■ Extract provided
At this point, the premise that should carve out the path in the coming years with respect to energy is obvious: do more with less. Not from a negative point of view — it is not about being cold or moving from place to place less — but from an attention-grabbing and, above all, innovative and intelligent perspective. To do this, the entire panorama must be reorganized, from daily routines to more complex matters.
What we can do
Beyond the classic energy-saving measures, such as opening and closing windows and blinds depending on the outside light to cool or heat the home, or not leaving electronic devices on 'standby' (they continue to consume electricity), there are more and more efficiency-based household measures that help reduce the climate impact and the electricity bill. Along with energy-efficient household appliances, photovoltaic self-consumption systems are one of the solutions with the greatest impact: in addition to generating our own energy, they allow us to easily monitor our energy use to make our consumption habits more efficient.
But, in particular, we can drive efficiency when building homes, applying basic sustainability concepts to increase energy savings and reduce CO2 emissions. Methods as simple as protecting the facade according to the geographical orientation of the house, designing an inverted roof to prevent energy loss, or installing windows with thermal breaks and low-emission glass can make a major individual contribution to improving energy consumption.

■ Required action 1
Answer these questions about the passage on energy efficiency:
(a) What premise does it say should guide energy use in the coming years?
(b) Why should electronic devices not be left on standby?
(c) What roof design does it mention for preventing energy loss?
■ Required action 2
Duplicate, word for word, the part of the passage on energy efficiency between "At this point, the" and "more complex matters.", inclusive.

■ Stored data
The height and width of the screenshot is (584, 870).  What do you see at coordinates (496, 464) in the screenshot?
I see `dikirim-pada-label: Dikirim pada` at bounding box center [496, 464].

■ Answer area 1
(a) Do more with less.
(b) They continue to consume electricity.
(c) An inverted roof.

■ Answer area 2
At this point, the premise that should carve out the path in the coming years with respect to energy is obvious: do more with less. Not from a negative point of view — it is not about being cold or moving from place to place less — but from an attention-grabbing and, above all, innovative and intelligent perspective. To do this, the entire panorama must be reorganized, from daily routines to more complex matters.